If we consider all possible points of the system in a chronological order, we will find that it draws a trajectory line in the phase space, which looks like the flight of a fly. The study of these trajectories tells much about systems.
Generally speaking the development of a trajectory depends on the initial state and thus by the initial conditions.
Left free to evolve a system displays normally a short-term dynamic, temporary, known as transient stage, and a long-term dynamic conditions. The latter can be a null state (think of a spring that is discharged, or the swings of a pendulum at the end of its oscillations, when it doesn't receive additional forces) or a steady state. The current in a transformer is periodic indefinitely, for example.
The state we are interested to is the chaotic one. In this case, different initial conditions cause different trajectories, which never overlap nor cross both a given point. The chaotic trajectories are an infinite development of a curve in the phase space that do not ever repeat twice the same even for a tiny tract.

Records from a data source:
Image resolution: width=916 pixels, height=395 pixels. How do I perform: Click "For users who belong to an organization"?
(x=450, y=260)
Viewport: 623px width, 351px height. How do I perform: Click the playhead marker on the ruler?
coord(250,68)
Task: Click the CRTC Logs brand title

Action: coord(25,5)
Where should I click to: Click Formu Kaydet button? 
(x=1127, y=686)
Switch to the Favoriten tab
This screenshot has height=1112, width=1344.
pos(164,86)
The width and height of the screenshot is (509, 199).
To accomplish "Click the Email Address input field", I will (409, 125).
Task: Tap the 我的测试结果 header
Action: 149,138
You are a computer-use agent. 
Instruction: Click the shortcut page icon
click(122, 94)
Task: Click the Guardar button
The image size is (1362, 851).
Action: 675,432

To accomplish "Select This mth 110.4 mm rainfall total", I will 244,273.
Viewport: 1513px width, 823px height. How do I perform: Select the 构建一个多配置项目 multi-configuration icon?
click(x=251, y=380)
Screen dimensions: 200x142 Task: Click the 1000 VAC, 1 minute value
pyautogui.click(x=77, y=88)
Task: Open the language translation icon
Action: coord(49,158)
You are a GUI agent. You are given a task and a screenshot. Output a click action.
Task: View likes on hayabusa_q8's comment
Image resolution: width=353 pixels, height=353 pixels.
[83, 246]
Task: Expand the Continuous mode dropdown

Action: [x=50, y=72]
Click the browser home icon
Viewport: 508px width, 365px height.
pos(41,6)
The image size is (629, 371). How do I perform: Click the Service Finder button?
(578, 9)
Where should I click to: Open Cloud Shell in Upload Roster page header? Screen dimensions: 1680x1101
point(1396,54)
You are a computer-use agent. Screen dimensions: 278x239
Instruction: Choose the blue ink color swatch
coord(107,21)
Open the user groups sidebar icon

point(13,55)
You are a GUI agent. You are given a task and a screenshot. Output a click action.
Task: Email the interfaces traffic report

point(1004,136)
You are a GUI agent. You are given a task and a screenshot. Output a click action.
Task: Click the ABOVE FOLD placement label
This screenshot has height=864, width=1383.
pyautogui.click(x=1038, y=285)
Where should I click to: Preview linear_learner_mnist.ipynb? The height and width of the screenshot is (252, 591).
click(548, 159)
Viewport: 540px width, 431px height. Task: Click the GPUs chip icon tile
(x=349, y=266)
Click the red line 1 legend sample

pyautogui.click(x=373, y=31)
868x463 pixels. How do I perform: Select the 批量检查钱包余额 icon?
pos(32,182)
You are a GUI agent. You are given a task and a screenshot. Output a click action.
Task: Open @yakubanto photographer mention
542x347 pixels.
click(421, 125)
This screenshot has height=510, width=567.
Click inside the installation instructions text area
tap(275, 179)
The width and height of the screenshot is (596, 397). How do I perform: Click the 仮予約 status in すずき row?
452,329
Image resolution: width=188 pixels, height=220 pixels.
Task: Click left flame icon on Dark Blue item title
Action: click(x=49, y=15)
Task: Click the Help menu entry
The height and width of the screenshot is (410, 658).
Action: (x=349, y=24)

Jobs:
(1) Answer these questions about the passage on phase-space trajectories:
(a) What does the trajectory line drawn in the phase space look like?
(b) What is the short-term, temporary dynamic of a system called?
(c) In the chaotic state, what do different initial conditions cause?
(2) Set down, word for word, the part of the passage on phase-space trajectories that opens with the words containing "If we consider" and closes with "the initial conditions.".

Outputs for the tasks:
(1)
(a) The flight of a fly.
(b) The transient stage.
(c) Different trajectories, which never overlap.

(2)
If we consider all possible points of the system in a chronological order, we will find that it draws a trajectory line in the phase space, which looks like the flight of a fly. The study of these trajectories tells much about systems.
Generally speaking the development of a trajectory depends on the initial state and thus by the initial conditions.